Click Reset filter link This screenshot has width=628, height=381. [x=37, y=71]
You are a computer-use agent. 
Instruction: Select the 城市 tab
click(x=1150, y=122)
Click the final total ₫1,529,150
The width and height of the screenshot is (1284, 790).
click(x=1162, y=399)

============

▶ EXERCISE INSTRUCTIONS
Every line above must appear again in your reply, exactly as written.

▶ RESULT OF THIS EXERCISE
Click Reset filter link This screenshot has width=628, height=381. [x=37, y=71]
You are a computer-use agent. 
Instruction: Select the 城市 tab
click(x=1150, y=122)
Click the final total ₫1,529,150
The width and height of the screenshot is (1284, 790).
click(x=1162, y=399)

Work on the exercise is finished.